We hypothesize that vulnerabilities to pharmacologic agents are imprinted in genomic features and that only rational stratification of patients according to their molecular make up (amino acid changes, mutations in functional domains, protein effect) might inform unsuspected sensitivities not otherwise recognized using a basket purely molecular approach.

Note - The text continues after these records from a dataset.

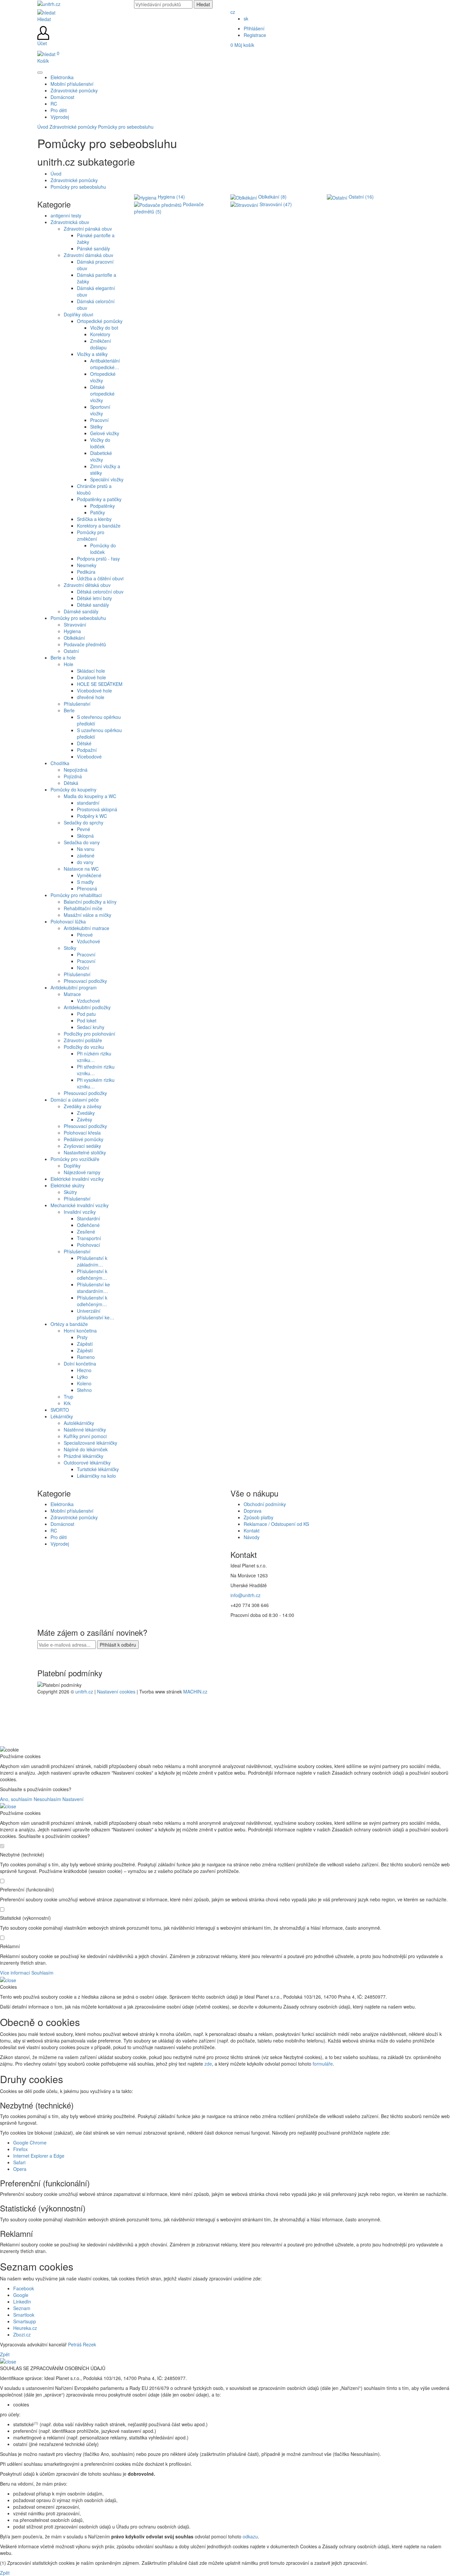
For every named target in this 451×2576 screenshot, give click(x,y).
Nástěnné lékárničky (85, 1429)
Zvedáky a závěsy (82, 1106)
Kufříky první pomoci (85, 1436)
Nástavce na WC (81, 868)
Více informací (15, 1972)
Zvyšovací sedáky (82, 1146)
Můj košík (242, 45)
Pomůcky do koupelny (73, 789)
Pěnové (85, 934)
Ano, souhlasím (16, 1799)
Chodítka (60, 763)
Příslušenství (77, 703)
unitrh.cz (84, 1691)
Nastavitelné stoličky (85, 1152)
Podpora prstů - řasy (98, 558)
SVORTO (60, 1409)
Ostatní (71, 651)
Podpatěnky (102, 505)
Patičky (97, 512)
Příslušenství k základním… (92, 1261)
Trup (68, 1396)
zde (208, 2063)
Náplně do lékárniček (86, 1449)
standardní (88, 802)
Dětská (71, 783)
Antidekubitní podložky (87, 1007)
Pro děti (59, 1537)
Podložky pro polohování (89, 1033)
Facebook (23, 2288)
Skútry (70, 1192)
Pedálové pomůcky (83, 1139)
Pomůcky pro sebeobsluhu (126, 126)
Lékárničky (62, 1416)
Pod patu (86, 1014)
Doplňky (72, 1165)
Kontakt (252, 1530)
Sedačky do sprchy (83, 822)
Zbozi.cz (22, 2334)
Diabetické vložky (101, 456)
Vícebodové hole (94, 690)
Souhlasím (42, 1972)
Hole (68, 664)
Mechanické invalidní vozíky (80, 1205)
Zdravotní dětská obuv (87, 585)
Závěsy (84, 1119)
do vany (85, 862)
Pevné (83, 829)
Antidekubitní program (74, 987)
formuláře (323, 2063)
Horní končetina (80, 1330)
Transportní (89, 1238)
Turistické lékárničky (98, 1469)
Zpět (5, 2354)
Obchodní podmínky (265, 1504)
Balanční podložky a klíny (90, 901)
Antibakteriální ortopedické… (105, 363)
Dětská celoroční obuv (100, 591)
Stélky (96, 426)
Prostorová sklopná (97, 809)
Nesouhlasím (47, 1799)
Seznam (21, 2308)
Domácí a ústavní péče (75, 1099)
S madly (85, 882)
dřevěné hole (90, 697)
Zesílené (86, 1231)
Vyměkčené (89, 875)
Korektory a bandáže (99, 525)
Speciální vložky (106, 479)
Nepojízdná (75, 769)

Thus, we used a computational model to personalize drug response prediction by integrating genomic features stratified by functional effects on protein sequence. We curated a compendium of molecular data of 3,588 MN (22/58% MDS high/low risk; 20% secondary AML) and 452 primary AML. Data collected from The BEAT AML1 were also curated based on the scope of our analysis. Targeted NGS of 40 myeloid genes was uniformly applied. Variants were curated according to their functional impact due to their topology within the gene. For instance, TP53 mutations were divided based on the occurrence in the DNA binding domain and whether they were monoallelic vs biallelic, TET2 mutations were categorized based on their impact on the catalytic vs non catalytic domain, frameshift/stop codon/splice site vs missense, RUNX1 mutations based on whether or not they localized in the RUNT domain, SF3B1 mutations in K700E vs other common hotspots (R625, H662, K666), DNMT3A mutations in R882 vs non R882 vs frameshift/stop codon/splice site. Molecular and drug screening profile (79 FDA approved drugs) from The BEAT AML was used as discovery cohort to generate the model. Once modelling algorithm was assembled, an in-house in vitro drug/improved mutational dataset was generated for validation.

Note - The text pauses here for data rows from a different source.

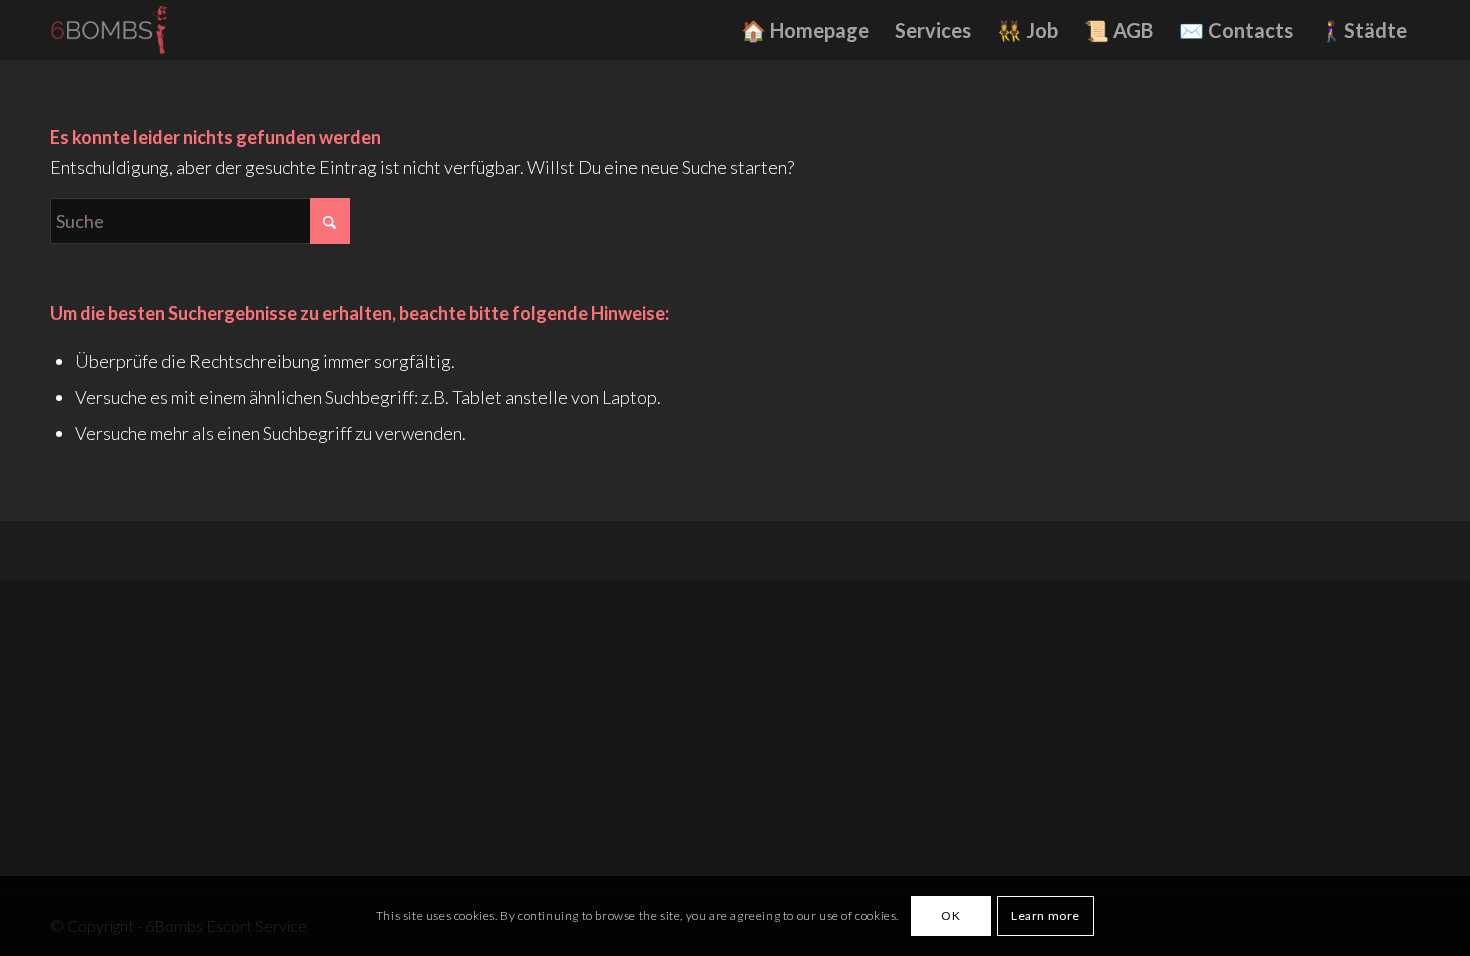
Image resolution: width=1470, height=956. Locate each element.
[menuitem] (805, 30)
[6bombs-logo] (115, 30)
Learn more (1045, 915)
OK (950, 915)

Given the success of deep representation learning approaches, we trained an encoder-decoder model to generate a low dimensional representation of genomic features. Using the pretrained encoder, we trained a downstream feed-forward neural network via the observations acquired from the discovery dataset. Given the trained model, we quantified genotype-drug response associations by Pearson correlation and compared the predictors with the in house generated dataset.

Out of 79 drugs, we found at least one drug showing sensitivity patterns against each unique protein configuration or mutational combination. The examples of specific observations illustrate the personalized approach. For instance, RUNX1 frameshifts shared a sensitivity profile with EZH2 frameshifts but not missense and SET domain. FLT3 missense, IDH1-R132H, TP53 splice sites, WT1 and CEBPA frameshifts exhibited divergent sensitivity patterns. Only RUNX1 frameshifts (but not others) showed sensitivity for MEK1/2 inhibitors except for cases with comutated TP53 splice site rendering them resistant. In contrast RUNX1 RUNT domain showed unique heightened response to CDK9 inhibitors. FLT3-TKD but not ITD showed higher sensitivity to cabozantinib while NRAS-Q61 to dactolisib (PI3K/mTOR dual inhibitor). Our trained algorithm integrated this seemingly unintelligible complexity of individual genotype/phenotype responses to overcome our inability to rationally predict sensitivity/resistance responses. This algorithm was then used in our ongoing confirmatory drug screen collection that mimics real life application in a clinical setting.

In summary, incorporation of protein configuration in drug response prediction might help unveiling unsuspected vulnerability profiles in MN addicted to specific gene mutations.

Disclosures: Scott: Vironexis Biotherapeutics, Inc.: Current equity holder in private company.